Task to carry out:
Return the following from the records below: each line, word for word, starting with the line that contains "This screenshot has width=761, height=602." and going on through the line that contains "Given: Click the d20 die with blue face", with nothing outside that range.

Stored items
[Start of Attachment]
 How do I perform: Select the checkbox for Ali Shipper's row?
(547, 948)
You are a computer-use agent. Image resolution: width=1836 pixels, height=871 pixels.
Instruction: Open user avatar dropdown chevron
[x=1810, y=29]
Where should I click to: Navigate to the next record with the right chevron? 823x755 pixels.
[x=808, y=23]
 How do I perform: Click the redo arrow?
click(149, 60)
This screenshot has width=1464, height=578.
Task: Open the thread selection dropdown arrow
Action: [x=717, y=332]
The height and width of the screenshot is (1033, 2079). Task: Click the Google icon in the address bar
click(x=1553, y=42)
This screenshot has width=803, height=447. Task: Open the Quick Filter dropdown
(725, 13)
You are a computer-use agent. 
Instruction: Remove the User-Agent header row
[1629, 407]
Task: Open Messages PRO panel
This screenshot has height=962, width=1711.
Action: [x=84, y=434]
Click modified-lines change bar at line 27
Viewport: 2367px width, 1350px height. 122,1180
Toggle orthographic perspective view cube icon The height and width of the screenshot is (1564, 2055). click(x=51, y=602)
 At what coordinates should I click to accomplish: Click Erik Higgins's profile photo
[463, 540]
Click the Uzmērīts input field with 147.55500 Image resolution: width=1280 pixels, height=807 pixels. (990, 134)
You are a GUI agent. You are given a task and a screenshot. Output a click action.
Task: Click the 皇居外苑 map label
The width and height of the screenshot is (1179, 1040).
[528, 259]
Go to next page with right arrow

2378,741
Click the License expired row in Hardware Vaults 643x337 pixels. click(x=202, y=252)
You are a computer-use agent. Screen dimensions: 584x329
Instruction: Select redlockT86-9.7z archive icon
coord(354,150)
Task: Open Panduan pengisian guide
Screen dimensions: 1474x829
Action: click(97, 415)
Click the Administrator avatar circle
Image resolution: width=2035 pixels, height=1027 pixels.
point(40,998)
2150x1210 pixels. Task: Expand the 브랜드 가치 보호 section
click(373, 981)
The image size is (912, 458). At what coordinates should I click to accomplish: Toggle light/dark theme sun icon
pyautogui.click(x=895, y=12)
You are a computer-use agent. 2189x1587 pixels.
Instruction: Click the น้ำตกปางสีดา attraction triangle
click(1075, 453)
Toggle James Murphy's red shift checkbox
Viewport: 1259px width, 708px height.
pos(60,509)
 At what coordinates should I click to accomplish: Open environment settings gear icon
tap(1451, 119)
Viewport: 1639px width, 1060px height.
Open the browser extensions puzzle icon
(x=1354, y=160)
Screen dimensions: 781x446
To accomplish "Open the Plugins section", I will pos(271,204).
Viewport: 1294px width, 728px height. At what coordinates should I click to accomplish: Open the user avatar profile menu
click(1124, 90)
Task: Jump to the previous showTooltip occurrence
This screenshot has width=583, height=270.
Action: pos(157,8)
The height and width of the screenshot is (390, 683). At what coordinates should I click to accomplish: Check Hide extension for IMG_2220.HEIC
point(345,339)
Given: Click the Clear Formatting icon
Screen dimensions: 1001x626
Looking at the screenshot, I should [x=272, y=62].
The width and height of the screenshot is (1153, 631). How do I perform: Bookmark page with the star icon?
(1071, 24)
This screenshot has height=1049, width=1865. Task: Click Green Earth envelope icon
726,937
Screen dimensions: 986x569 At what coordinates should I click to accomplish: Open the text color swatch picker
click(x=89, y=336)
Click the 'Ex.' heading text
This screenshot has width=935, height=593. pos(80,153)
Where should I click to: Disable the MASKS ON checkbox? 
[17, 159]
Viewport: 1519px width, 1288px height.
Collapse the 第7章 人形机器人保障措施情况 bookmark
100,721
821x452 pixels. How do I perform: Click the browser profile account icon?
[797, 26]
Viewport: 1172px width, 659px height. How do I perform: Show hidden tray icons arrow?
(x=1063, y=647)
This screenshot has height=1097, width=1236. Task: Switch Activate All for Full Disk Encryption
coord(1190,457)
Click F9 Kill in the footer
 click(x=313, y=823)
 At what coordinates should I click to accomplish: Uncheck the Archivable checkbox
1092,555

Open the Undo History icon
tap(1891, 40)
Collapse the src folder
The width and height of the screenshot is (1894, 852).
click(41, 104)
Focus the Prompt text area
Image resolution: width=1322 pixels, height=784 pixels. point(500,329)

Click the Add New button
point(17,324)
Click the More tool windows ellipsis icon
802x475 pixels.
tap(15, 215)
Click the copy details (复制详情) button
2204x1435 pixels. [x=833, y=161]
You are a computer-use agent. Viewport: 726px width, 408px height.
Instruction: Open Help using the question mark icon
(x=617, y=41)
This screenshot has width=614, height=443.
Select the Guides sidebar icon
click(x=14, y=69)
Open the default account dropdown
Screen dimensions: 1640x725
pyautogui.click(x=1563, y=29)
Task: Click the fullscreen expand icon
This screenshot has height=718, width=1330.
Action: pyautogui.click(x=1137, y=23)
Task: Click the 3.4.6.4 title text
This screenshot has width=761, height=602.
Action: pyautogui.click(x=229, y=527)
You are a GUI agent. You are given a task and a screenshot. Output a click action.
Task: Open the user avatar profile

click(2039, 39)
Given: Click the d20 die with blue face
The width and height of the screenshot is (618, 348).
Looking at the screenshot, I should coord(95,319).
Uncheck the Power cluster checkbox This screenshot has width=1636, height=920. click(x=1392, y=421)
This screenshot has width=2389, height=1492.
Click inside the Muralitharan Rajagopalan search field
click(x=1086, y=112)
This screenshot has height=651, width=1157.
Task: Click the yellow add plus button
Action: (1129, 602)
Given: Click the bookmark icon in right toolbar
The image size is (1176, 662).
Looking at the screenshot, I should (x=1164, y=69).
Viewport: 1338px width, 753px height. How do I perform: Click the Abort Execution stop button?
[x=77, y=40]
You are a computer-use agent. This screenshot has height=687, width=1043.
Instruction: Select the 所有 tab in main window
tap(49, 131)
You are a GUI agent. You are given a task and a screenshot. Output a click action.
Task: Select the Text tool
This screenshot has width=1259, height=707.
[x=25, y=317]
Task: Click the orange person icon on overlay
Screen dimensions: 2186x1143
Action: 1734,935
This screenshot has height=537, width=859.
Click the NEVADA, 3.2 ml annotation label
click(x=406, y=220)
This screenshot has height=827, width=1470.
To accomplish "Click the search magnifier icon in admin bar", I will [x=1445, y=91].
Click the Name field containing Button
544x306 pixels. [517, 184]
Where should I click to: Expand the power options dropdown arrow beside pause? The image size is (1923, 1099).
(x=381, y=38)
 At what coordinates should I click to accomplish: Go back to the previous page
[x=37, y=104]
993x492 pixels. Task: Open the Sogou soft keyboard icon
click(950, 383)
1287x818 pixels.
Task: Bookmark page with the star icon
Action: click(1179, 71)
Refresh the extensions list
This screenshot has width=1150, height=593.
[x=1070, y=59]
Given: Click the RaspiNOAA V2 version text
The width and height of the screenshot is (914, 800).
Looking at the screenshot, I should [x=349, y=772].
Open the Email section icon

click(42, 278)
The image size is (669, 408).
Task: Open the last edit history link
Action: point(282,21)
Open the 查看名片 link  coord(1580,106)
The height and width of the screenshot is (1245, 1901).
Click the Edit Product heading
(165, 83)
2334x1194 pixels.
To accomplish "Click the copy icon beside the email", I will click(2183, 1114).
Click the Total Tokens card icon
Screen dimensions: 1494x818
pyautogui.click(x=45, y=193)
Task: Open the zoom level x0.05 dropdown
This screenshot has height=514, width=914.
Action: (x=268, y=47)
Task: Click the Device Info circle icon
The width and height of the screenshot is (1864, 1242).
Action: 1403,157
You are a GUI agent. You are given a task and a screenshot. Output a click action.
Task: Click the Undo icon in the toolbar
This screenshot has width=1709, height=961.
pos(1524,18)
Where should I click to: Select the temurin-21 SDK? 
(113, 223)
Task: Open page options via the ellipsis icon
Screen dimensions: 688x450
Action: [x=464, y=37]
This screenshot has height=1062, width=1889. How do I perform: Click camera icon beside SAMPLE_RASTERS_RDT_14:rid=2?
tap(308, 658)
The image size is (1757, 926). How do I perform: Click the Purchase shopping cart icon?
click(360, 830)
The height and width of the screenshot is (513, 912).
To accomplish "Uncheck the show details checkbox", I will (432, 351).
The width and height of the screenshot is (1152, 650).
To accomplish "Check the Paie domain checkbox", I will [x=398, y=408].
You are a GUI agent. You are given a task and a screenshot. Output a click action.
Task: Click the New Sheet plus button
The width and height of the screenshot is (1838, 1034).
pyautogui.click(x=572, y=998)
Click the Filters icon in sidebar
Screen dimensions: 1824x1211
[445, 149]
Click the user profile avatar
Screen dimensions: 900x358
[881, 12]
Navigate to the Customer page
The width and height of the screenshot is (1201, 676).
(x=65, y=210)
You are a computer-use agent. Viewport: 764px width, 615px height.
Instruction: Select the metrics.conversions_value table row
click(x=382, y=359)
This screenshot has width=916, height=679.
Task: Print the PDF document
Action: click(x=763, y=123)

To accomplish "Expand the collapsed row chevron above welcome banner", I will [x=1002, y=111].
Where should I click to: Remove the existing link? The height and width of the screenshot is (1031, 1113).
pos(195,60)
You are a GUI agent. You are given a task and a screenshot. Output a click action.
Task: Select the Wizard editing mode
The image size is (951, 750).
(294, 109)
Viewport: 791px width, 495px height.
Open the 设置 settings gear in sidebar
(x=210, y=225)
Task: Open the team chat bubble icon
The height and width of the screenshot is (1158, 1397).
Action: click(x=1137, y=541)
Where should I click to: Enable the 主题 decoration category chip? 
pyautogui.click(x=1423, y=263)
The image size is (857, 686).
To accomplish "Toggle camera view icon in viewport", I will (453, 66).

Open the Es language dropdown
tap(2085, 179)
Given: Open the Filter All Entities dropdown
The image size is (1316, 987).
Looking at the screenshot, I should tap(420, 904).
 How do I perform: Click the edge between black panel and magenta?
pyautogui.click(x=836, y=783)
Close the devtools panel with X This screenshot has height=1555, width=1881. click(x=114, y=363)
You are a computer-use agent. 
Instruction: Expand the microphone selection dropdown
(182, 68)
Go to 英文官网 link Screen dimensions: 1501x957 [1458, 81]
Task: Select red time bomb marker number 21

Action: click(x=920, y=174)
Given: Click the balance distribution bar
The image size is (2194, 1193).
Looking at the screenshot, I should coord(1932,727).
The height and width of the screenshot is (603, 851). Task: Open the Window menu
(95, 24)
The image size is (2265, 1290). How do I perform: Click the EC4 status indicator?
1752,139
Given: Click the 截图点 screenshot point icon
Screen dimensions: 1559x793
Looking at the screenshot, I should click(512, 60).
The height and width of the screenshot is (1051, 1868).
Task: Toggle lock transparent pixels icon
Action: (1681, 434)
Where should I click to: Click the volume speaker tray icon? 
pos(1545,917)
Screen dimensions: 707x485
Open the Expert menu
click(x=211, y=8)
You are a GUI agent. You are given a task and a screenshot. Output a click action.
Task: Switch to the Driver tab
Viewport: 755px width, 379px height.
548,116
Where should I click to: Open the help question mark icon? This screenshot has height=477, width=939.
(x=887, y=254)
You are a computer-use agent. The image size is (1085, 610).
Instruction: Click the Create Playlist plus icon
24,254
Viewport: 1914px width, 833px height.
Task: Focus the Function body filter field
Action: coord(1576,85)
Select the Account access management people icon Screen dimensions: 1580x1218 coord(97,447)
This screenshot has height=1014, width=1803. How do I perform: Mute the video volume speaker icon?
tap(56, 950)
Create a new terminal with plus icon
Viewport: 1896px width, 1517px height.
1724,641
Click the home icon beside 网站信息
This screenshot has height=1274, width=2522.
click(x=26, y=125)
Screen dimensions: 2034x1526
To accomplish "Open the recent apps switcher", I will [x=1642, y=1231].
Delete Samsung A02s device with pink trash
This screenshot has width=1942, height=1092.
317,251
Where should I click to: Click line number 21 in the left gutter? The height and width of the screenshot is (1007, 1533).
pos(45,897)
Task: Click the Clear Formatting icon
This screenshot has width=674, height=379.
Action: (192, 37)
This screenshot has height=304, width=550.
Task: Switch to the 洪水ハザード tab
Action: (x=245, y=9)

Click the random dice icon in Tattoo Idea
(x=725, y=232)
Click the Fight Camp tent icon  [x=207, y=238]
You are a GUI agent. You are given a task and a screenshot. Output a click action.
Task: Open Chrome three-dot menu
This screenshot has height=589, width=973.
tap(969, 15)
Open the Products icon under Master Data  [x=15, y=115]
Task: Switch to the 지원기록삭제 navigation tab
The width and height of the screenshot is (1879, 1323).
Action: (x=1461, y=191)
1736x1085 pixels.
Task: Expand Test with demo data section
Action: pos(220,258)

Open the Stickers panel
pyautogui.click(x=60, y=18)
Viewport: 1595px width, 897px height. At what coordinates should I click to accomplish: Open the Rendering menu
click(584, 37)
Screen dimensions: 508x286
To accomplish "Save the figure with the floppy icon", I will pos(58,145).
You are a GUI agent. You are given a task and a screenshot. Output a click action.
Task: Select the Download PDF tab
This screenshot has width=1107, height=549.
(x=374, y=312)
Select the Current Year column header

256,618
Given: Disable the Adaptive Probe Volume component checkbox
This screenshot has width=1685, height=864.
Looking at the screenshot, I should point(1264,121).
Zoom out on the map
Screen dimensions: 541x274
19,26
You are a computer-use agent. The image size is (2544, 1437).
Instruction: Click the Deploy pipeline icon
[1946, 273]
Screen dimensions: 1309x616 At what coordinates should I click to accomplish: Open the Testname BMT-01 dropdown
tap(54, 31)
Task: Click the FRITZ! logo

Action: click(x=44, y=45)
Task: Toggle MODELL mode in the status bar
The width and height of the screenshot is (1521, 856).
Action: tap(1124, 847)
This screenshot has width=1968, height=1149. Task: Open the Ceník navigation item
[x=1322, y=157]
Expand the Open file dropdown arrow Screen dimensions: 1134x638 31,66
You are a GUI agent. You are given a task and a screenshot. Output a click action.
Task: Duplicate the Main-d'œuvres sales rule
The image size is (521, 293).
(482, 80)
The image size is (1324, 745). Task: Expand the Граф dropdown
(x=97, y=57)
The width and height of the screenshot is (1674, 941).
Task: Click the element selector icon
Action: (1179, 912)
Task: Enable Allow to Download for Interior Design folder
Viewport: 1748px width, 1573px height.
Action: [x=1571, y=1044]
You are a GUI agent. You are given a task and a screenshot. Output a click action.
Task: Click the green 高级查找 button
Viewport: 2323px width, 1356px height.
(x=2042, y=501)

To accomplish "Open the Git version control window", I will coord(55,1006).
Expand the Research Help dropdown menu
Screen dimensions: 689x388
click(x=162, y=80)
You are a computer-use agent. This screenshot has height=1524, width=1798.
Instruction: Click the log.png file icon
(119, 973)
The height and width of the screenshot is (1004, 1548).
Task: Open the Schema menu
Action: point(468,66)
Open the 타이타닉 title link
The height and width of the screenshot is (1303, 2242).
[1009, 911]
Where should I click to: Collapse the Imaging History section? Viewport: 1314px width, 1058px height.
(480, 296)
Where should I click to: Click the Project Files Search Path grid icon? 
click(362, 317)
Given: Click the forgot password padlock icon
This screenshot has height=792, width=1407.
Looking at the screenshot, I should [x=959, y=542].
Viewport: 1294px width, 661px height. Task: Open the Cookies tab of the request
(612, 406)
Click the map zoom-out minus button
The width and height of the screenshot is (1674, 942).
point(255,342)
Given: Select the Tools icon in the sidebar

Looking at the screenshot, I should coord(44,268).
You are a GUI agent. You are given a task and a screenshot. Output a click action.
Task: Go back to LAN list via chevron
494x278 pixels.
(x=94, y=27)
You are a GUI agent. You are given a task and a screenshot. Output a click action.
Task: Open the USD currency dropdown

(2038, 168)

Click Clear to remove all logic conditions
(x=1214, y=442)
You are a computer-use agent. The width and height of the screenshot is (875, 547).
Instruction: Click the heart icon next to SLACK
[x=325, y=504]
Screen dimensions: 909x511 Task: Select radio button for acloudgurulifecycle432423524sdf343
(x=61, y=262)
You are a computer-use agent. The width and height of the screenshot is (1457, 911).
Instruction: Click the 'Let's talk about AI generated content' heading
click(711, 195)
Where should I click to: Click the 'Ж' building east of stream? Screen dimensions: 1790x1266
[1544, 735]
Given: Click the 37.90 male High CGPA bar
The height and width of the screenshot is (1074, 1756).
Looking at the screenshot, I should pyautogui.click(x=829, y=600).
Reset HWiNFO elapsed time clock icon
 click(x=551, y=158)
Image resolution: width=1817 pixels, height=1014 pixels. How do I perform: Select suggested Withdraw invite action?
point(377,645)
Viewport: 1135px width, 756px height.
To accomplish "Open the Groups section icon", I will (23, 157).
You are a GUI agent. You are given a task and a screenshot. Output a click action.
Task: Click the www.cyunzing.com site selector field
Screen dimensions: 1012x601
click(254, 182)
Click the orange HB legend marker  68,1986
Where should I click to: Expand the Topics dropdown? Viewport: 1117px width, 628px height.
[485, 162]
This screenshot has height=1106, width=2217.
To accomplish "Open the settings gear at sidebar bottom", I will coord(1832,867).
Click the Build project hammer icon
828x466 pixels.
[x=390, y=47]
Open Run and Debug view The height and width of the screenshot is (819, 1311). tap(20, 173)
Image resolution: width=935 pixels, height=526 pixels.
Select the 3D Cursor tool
[End of Attachment]
Result of the exercise:
This screenshot has width=761, height=602.
Action: pyautogui.click(x=229, y=527)
You are a GUI agent. You are given a task and a screenshot. Output a click action.
Task: Open the user avatar profile

click(2039, 39)
Given: Click the d20 die with blue face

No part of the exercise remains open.